# Solved: My sound stopped working!



## Sicopath123 (May 4, 2007)

I don't know what happened but i just turned my computer on like normal and noticed the sound wasn't playing when i opened itunes...so i plugged my headphones in to make sure it wasn't just the speakers...and i tried playing other things with sound and nothing the sound just stopped!? nothing is muted i already checked and i have my volume all the way up...i have no idea what happened?

(i don't know if im posting this in the right forum if its not the right forum tell me which one is and i will move it)

*Problem solved and now i feel retarded hahaha*


----------



## ferrija1 (Apr 11, 2006)

Are all the cables connected? In Control Panel > Sounds and Audio devices, is the volume all the way up?


----------



## Sicopath123 (May 4, 2007)

ferrija1 said:


> Are all the cables connected? In Control Panel > Sounds and Audio devices, is the volume all the way up?

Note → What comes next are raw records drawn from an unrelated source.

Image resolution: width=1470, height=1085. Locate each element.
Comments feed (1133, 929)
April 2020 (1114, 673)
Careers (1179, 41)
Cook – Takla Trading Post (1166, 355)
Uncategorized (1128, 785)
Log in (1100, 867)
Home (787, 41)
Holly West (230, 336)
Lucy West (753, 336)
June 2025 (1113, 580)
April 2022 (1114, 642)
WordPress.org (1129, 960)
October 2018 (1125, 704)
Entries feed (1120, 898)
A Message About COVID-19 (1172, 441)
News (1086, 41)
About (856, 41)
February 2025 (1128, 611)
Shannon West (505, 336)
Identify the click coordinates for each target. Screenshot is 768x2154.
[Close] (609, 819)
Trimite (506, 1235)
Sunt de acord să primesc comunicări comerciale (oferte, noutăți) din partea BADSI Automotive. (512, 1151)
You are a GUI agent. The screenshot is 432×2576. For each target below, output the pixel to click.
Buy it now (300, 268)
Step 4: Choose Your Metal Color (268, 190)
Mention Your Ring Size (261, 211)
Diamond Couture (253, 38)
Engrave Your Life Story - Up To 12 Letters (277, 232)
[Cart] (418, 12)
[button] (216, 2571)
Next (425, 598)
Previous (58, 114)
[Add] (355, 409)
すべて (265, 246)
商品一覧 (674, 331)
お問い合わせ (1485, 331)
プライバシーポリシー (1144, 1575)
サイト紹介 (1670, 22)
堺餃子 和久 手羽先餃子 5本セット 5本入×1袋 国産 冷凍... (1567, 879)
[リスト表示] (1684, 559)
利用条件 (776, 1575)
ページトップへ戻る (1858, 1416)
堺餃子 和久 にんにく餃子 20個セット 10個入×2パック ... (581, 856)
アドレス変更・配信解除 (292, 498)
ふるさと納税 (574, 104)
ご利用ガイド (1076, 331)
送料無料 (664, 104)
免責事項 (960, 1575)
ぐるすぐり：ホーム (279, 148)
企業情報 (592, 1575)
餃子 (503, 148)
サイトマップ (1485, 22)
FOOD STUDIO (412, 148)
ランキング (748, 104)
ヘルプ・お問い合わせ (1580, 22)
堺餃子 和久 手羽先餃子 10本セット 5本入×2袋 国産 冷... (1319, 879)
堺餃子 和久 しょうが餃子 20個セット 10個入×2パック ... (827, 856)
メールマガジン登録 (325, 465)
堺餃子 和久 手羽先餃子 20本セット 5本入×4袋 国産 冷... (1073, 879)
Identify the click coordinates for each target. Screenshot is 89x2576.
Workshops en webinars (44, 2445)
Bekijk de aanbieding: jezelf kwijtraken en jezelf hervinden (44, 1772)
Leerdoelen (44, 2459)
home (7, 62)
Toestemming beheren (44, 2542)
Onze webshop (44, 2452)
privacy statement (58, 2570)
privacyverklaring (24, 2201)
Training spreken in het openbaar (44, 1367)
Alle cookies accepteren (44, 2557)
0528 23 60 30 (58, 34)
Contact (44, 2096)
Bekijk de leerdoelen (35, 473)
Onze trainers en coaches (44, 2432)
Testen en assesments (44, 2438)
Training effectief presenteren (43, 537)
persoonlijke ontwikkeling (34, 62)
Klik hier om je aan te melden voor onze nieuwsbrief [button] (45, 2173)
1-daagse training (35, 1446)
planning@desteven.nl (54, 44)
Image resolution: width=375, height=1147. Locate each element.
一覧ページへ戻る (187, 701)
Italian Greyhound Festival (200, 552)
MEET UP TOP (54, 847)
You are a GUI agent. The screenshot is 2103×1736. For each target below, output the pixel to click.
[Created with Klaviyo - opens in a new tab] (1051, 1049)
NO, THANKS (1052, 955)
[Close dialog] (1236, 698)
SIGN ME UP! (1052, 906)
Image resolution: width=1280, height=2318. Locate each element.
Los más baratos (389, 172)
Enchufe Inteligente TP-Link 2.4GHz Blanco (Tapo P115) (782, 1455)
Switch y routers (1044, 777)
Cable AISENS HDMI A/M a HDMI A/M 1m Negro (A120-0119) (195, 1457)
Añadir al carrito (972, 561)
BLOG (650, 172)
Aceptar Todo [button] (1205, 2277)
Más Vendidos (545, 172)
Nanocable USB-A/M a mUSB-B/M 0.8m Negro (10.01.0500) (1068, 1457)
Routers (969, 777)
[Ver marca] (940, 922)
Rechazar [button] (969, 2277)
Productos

yep already checked that all and i know its not the speakers becuase i plugged my headphones into the computer and they won't work either
and i alread turned all the volume controls up...wait ok now i feel retarded...some how the wave volume on the volume control went down...? weird but wow i feel a bit retarded now ha ha thanks


----------



## ferrija1 (Apr 11, 2006)

Sure. 

If your thread is solved, please mark your thread solved by selecting _*Mark Solved*_ and clicking _*Perform Action*_ in the _*Thread Tools*_ at the top of your thread.


----------



## Sicopath123 (May 4, 2007)

ferrija1 said:


> Sure.
> 
> If your thread is solved, please mark your thread solved by selecting _*Mark Solved*_ and clicking _*Perform Action*_ in the _*Thread Tools*_ at the top of your thread.


Done...

once again i feel retarded ha ha ha thanks alot i would have went into every sound program thing i could find to see what was wrong ha ha


----------



## ferrija1 (Apr 11, 2006)

Sicopath123 said:


> Done...
> 
> once again i feel retarded ha ha ha thanks alot i would have went into every sound program thing i could find to see what was wrong ha ha


That's fine, don't feel bad.


----------



## maz19690 (May 6, 2007)

Hiya

Well I have a problem with my sound. Computer fine one minute, then I was removing some old tat and then restarted the computer and for some reason I have no sound device. I have looked at everything and can't find anything wrong anywhere other than the computer cannot detect a sound device!! The computer is only 7 months old so it's not worn out! can anyone help??? I want my sounds!!

maz
p.s. sorry If I'm being a numpty!!


----------



## ferrija1 (Apr 11, 2006)

maz19690 said:


> Hiya
> 
> Well I have a problem with my sound. Computer fine one minute, then I was removing some old tat and then restarted the computer and for some reason I have no sound device. I have looked at everything and can't find anything wrong anywhere other than the computer cannot detect a sound device!! The computer is only 7 months old so it's not worn out! can anyone help??? I want my sounds!!
> 
> ...


Please create your own thread for this.


----------